At a business lunch, I noticed that almost everyone left their phones on the table in front of them. Are they waiting for someone more interesting to call? In a pub on St. Patrick’s Day, at least half the people were holding phones, telling others… what? That they are having such a great time? If that’s true, why don’t they put the phone down and say that to the people in front of them? I have no objection to texting a friend so they can meet up with you but when you are intent on documenting all your moments for people who are not there, aren’t you missing out on the experience of actually being present, with the people who are there? Or if you are constantly checking your phone to read other people’s Facebook posts, texts, Tweets or e-mails, are you telling the people you are sitting with that you’d rather be elsewhere? Then last week I saw a woman take her iPhone to communion. Seriously…. someone more important than God is going to call, text, Tweet, Facebook or BBM you in the 30 seconds it takes you to walk up there?
Shake it off people! I know it’s our reptilian brain that is easily distracted. It’s the ego that’s fed whenever others respond to your picture, post or Pinterest…. but we are not Pavlove’s Dog. We do not have to react to every flashing light, every beep, every tweet and text.
As my high school French teacher used to say when the bell rang: “Dogs respond to bells. People respond to other people.” So the next time you’re sitting at a lunch, hanging out in a pub or having a meal with friends or family, embrace the opportunity to get to know something new about the people around you, to deepen your relationships and to challenge your assumptions. You can’t do that in a tweet or Facebook post. In his book, You Should Have Asked, Stewart Knight recounts how asking “Which Canadian do you most admire?” at a family reunion led to a rich conversation about his father’s immigrant roots and political hero and his mother’s literary tastes – two aspects of his parent’s lives he had completely ignored until that day. His book offers an easy approach to creating powerful conversations by asking good questions. Knight writes:
“With powerful conversations, instead of learning where a person lives, you will discover one of their favourite childhood memories. With powerful conversations, instead of knowing what a person does for a living, you will find out what that person does as a passion. You will discover the intricate and fascinating details of what makes that person who they are” (p.38).

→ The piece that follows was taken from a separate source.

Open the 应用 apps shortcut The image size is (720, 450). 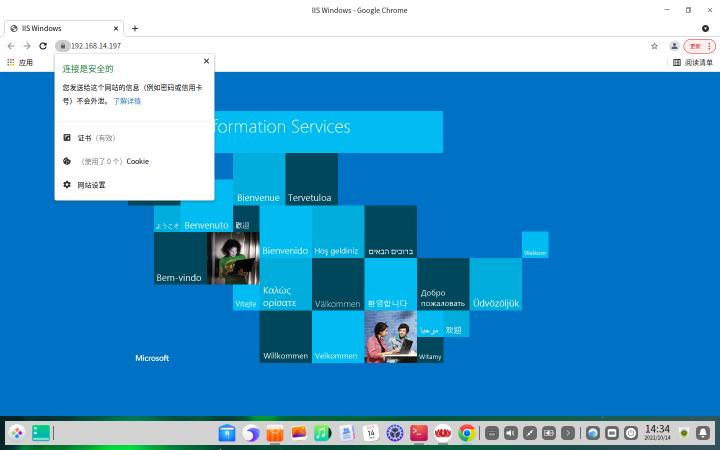click(20, 62)
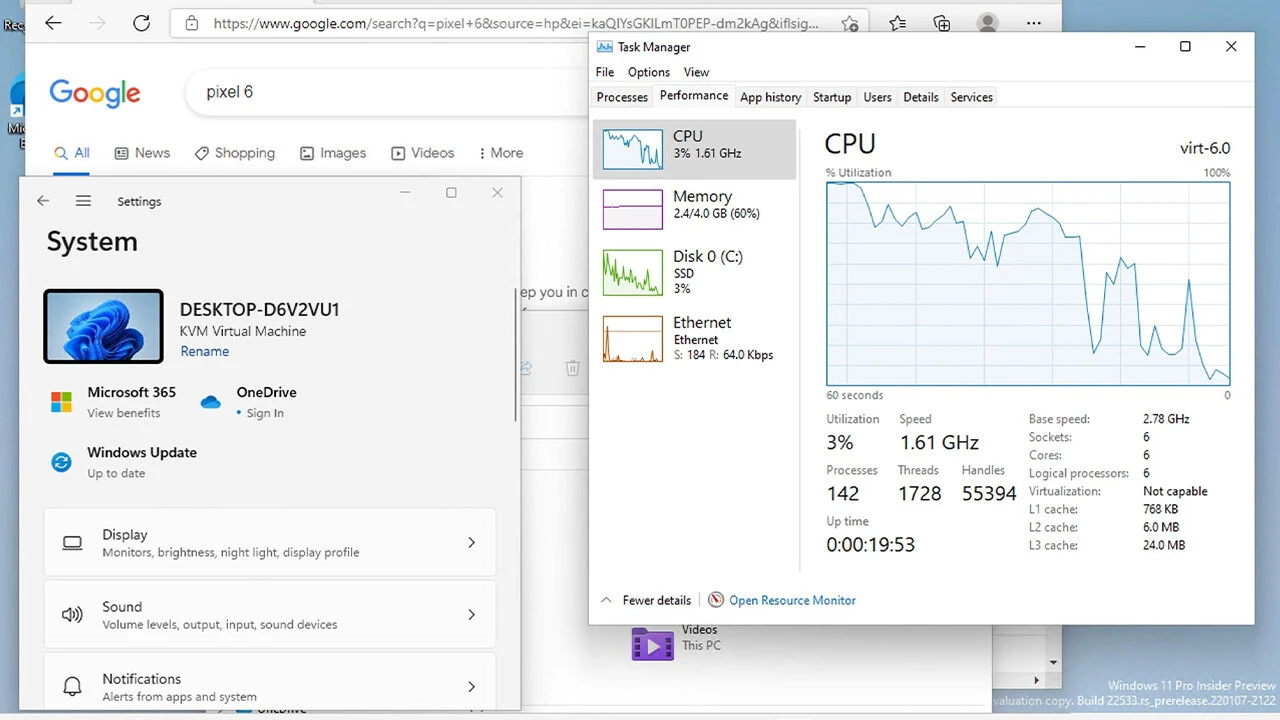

Not only will you benefit from a more interesting discussion and a deeper relationship but, according Robert Cialdini author of Influence: Science and Practice, when you identify something you have in common with another person, that similarity leads to liking, reciprocity, stronger networks and a greater ability to accomplish your personal or professional objectives. Within an organization, research from Ken Blanchard found that connectedness to the leader – the extent to which leaders make an effort to build rapport and personal and professional relationships – leads to greater discretionary effort and higher intent to remain with your organization. Connectedness to colleagues – the extent to which colleagues make an effort to build rapport and personal and professional relationships – is also positively correlated with discretionary effort and organizational citizenship behaviours. So people who feel connected to their co-workers are more apt to go the extra mile at work. Bottom line: there are compelling personal and professional reasons to be fascinated by others, to honour their uniqueness and to ditch the small talk:
- Ask open ended questions like:
• What do you like most about what you do?
• What led you to this type of work/hobby/pursuit?
• What would you change about your industry/community/legislation/etc?
• What did you want to be when you were a child?
To borrow a few from Knight (and he has a ton of great ones):
• Out of all the jobs in the country, which one do you think would have the most devastating impact on society if those people didn’t show up for work? And what would be the worst day of the year for them to not show up? Why?
• Ask people why they live, work or travel where they do.
- Listen and build your next question on what you have just heard.
- Stop worrying that asking questions makes you look like you don’t know anything – you certainly don’t know everything so get over it.
- Ask how things work, why they are that way, what makes a process so difficult.
- Embrace the opportunity to learn!
Great questions are the ultimate mobile app so use them wherever you go! After reading Knight’s book, my husband started asking our kids a ‘Question of the Night’ at the dinner table and the conversations are fantastic. It gives the kids a chance to practice listening skills and also to respond to a serious question where there’s no right answer. Our favourites include:
- If you could go anywhere on a family vacation where would we go and why?
- If you had a superpower, what would it be?
- When you are a parent, which rules will you enforce in your home?
- If you could only eat one food for the rest of your life, what would it be?
- Who is your favourite character in a book?
To boost our dinner table topic creativity I recently purchased The Box Girls Family Diner Box of Questions. Try these at home, with friends or at the office or leave the cards out on tables during a party and watch the level of conversation rise! Another great resource (that also comes with a mobile App) is the Story Starter Pack. My favourite question here is : “If you could dig a tunnel from your house to anywhere in the neighbourhood/country/world, where would it go?”
You deserve the gift of more fun, meaningful and memorable conversations and the deeper relationships that result from them. Your co-workers, friends and family deserve to feel worthy of your attention. Try it! You can tell everyone about it on social media…. later. And, please tell me…. what’s your favourite “deep question” ? And what happened the last time you asked one?